Some of the most irritating churches I know are ones that are just a little too pleased with themselves, particularly about how successful they are (yes, mea culpa). They tick all the right boxes. They attract lots of enthusiastic, successful and articulate young people, they have sound finances, slick advertising, beautiful buildings, and amazing choirs, they do lots of good work in the community. Heaven spare us from cocky, successful churches. They so depress me.

Conversely, some of the most important churches in which I have been a priest are what others might — and do — think of as failures. They look terrible to the Diocesan statistician. People sometimes squabble with each other. The organist is a bit rubbish. The church is not a looker. The heating breaks down, the roof leaks. People can have some very strange views. I love these churches because they are me. I too am a bit rubbish. I too am a failure in the deepest parts of my being. And the only thing that keeps these places together — the only thing that keeps me together— is reliance on something other than me.

“Some of the most important churches in which I have been a priest are what others might — and do — think of as failures.”

Which is why my own ecclesiology — what I think a church should be like — is Alcoholics Anonymous, but with incense and vestments. At AA we have to admit our weakness, and accept that we have no power within ourselves to help ourselves. These are the big theological must-haves… along with a trust that God will do the rest. Everything else about church is aesthetics and solidarity, which I like a lot, but as a second-order concern.

The Reverend Richard Coles, a friend of mine, often tells me he thinks of church as “organised goodness”. It’s a lovely idea, but I don’t exactly buy it. Not least because I don’t think of Christians as being especially good (atheists have long complained about this association, and rightly so). If anything, Christians are the ones who know we are not especially good. Or, to borrow Jesus’ words: “Those who are well have no need of a physician, but those who are sick.” That’s the whole problem with the successful church — they don’t really understand that they, too, are sick.

Now let me row back on something. I don’t actually think that there are distinct things called “successful” and “unsuccessful” churches. All churches are complicated mixtures of both. No church — evangelical, Catholic, liberal — has a monopoly on smugness. But nonetheless, success as an ideology is absolute kryptonite to the Easter story. Nietzsche was right in a way: Christianity is for losers.

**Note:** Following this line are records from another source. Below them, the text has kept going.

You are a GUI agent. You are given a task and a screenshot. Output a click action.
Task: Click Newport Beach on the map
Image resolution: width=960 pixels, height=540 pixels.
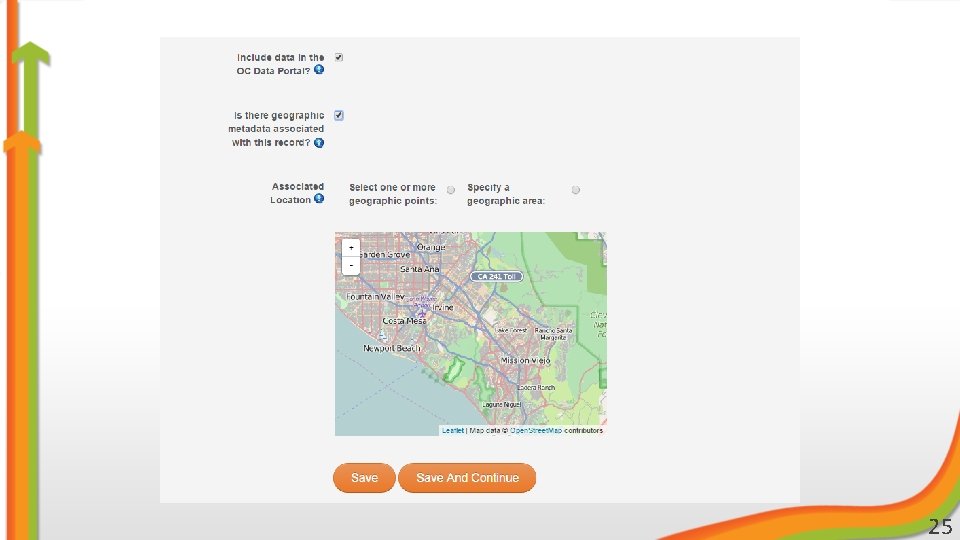[x=392, y=348]
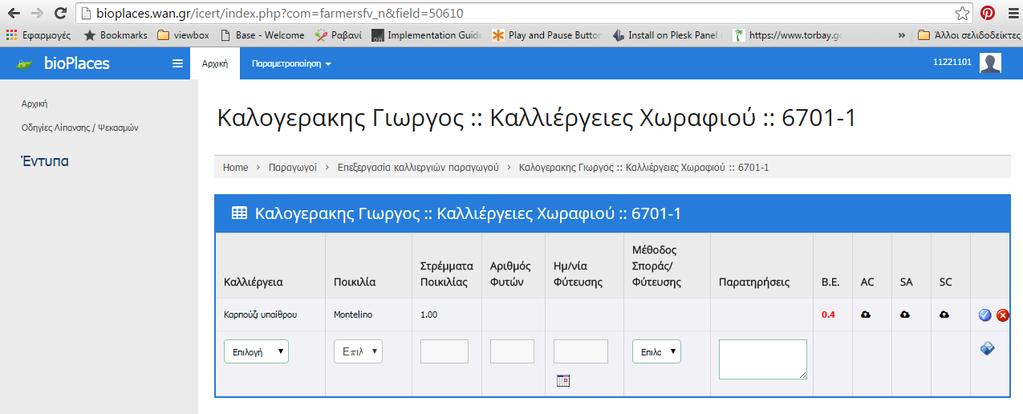
Task: Open the Ποικιλία selection dropdown
Action: tap(358, 351)
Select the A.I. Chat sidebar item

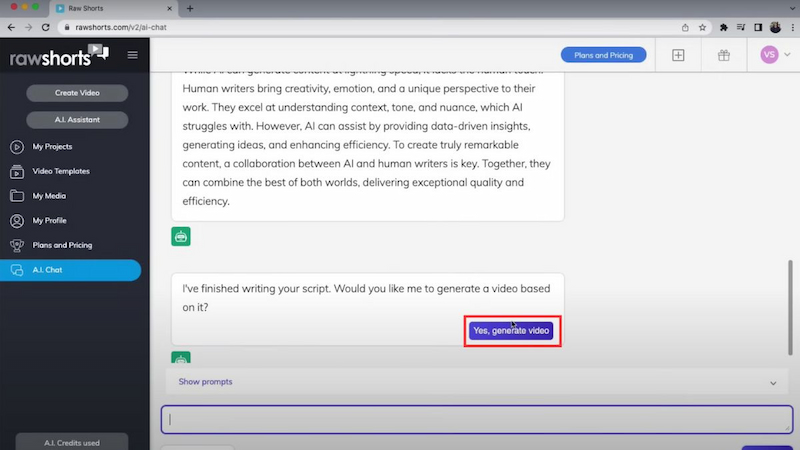point(70,270)
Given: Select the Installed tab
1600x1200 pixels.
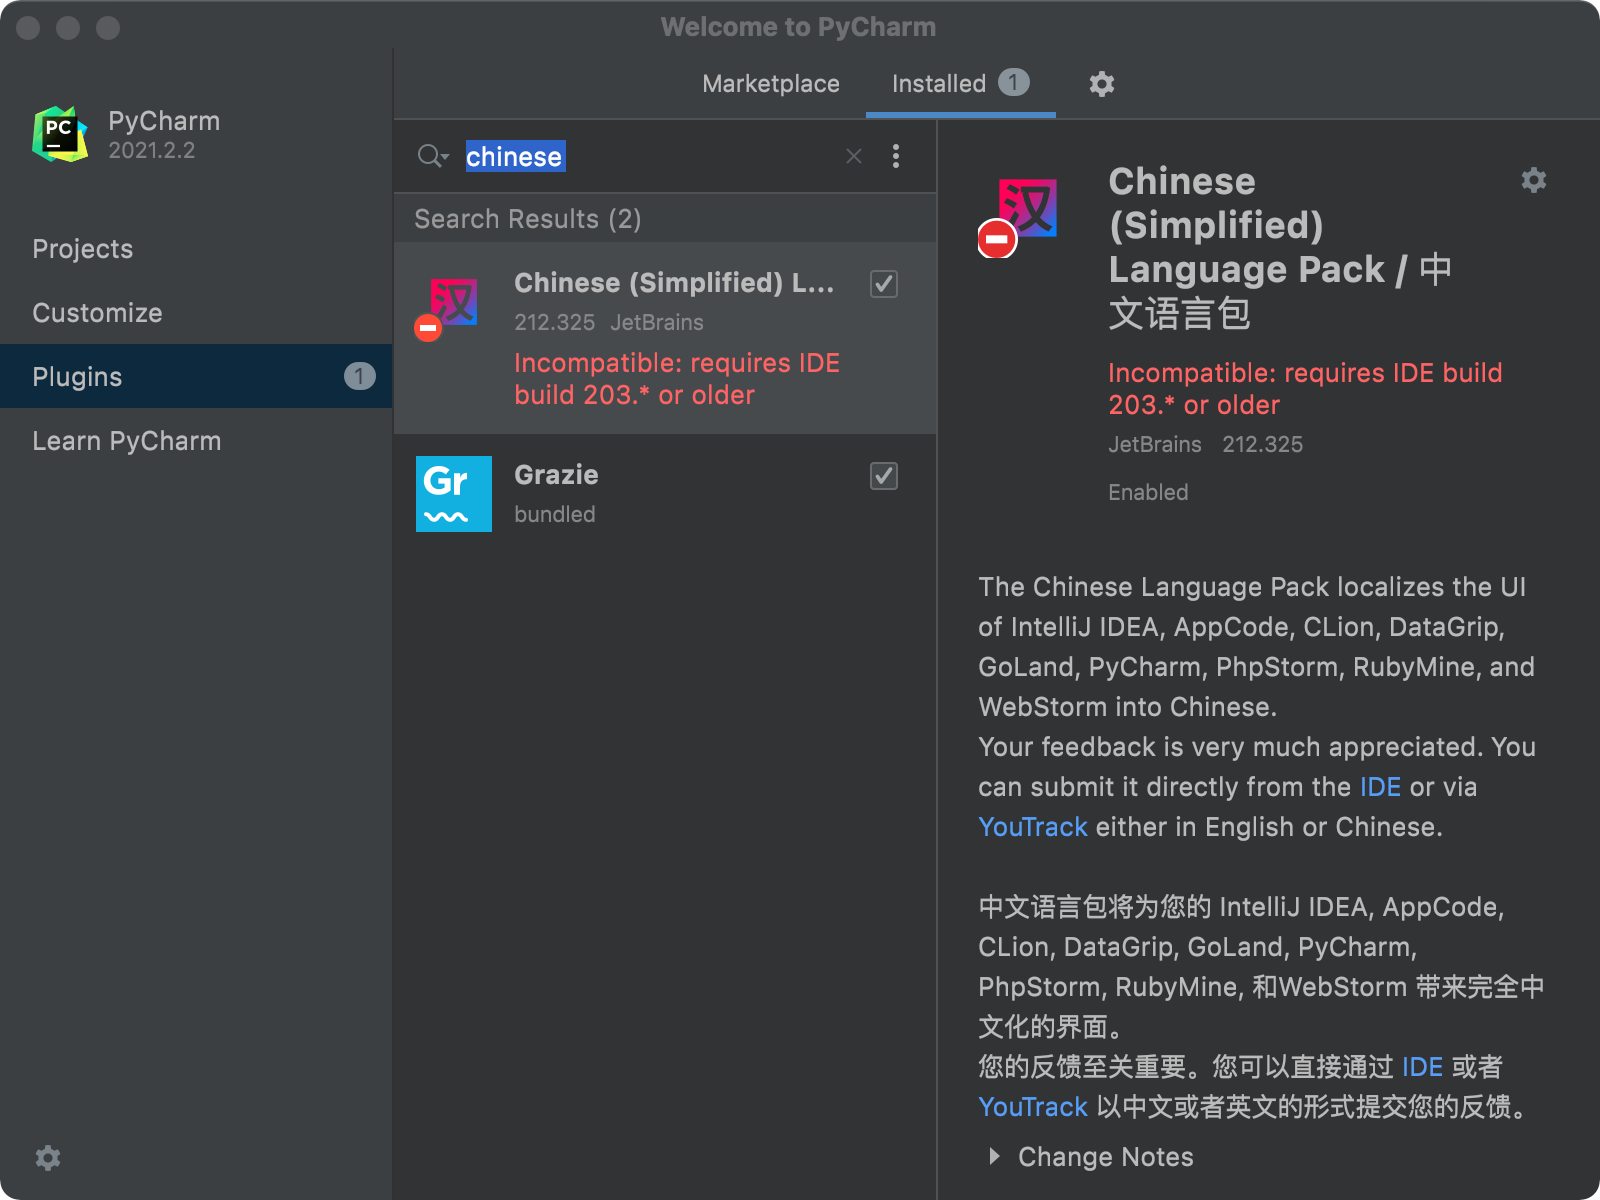Looking at the screenshot, I should 938,84.

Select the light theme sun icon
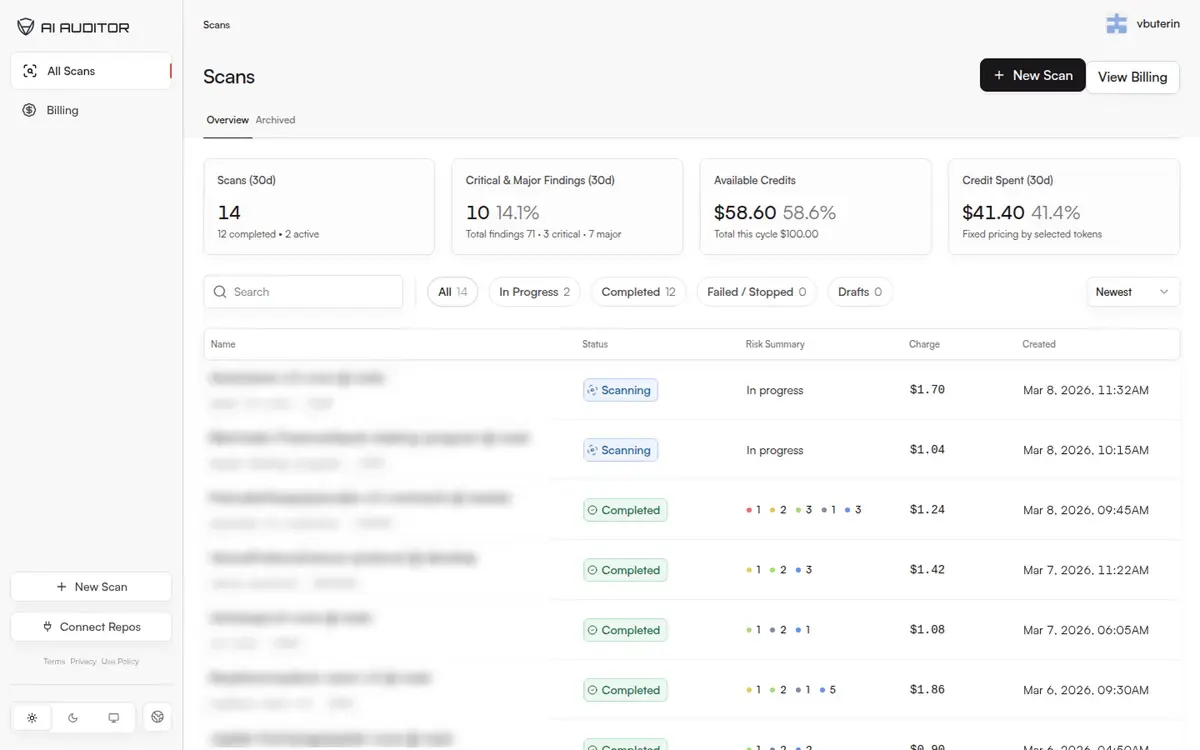coord(32,718)
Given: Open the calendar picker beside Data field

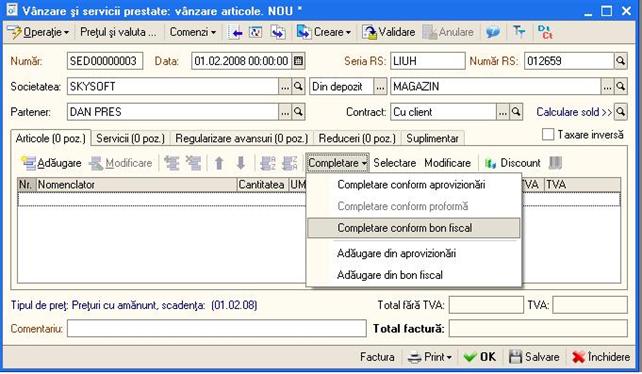Looking at the screenshot, I should click(x=298, y=61).
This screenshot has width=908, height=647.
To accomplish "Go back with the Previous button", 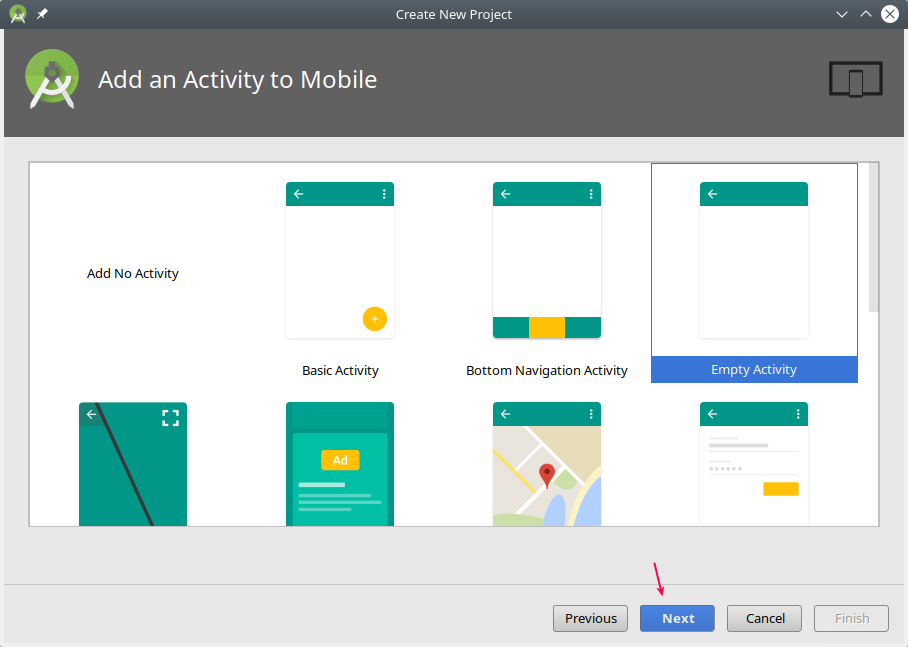I will click(x=591, y=618).
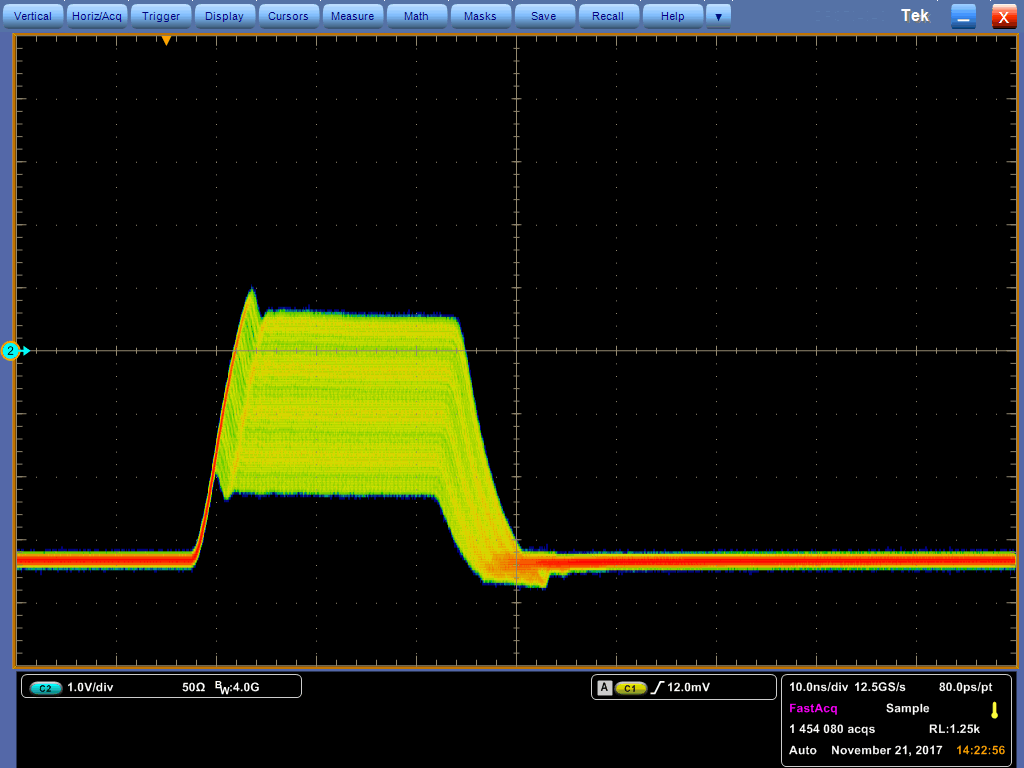The height and width of the screenshot is (768, 1024).
Task: Select the Math menu
Action: coord(416,16)
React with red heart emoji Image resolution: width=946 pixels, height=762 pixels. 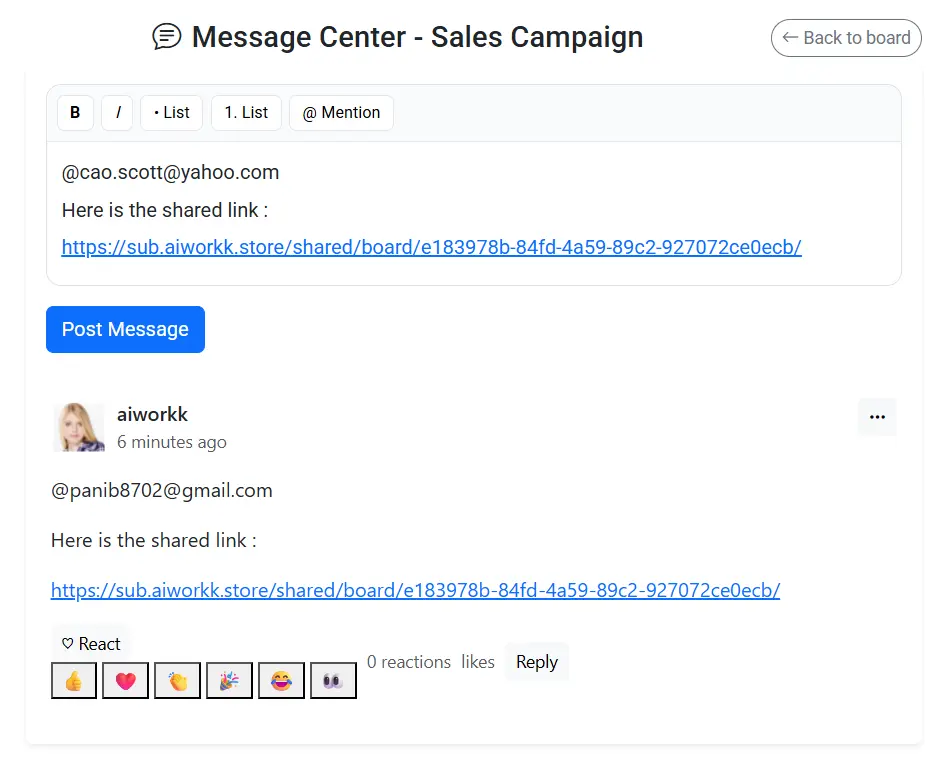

That’s why I hope the next Archbishop of Canterbury will shrug his shoulders a little when asked — as he inevitably will be — how he will revive the fortunes of the Church of England. He must scorn cheap routes to numerical success. And I beg him to forget about all those centrally devised initiatives that your predecessor was so keen on: money redirected to big successful churches, greater enthusiasm breathlessly heralded as the latest route to growth. Jesus was down to a tiny handful of followers when he changed the world. Of course, if I were the Archbishop’s media adviser I’d advise the Archbishop not to say any of that too openly. People like success. The media likes success. Best not to encourage the crowd to turn upon you right away. That will happen in its own time and there won’t be much you can do about it when it does. The last Archbishop failed disastrously, and so will the next. Remember what Samuel Beckett said: “Never mind. Fail again. Fail better.”

But, whisper it: Jesus played chicken with total and absolute disaster, and he won. The resurrection is not about the magic — though I grant that’s the eye-catching bit. The resurrection is about how love transforms failure into genuine triumph. The abandoned man covered in spit and blood, stinking of death — yes, Ecce Homo — is the site of a renewed humanity. And that’s exactly why I love failed churches. Because they remind me that there is hope for us all, even losers like you and me. Happy Easter, losers.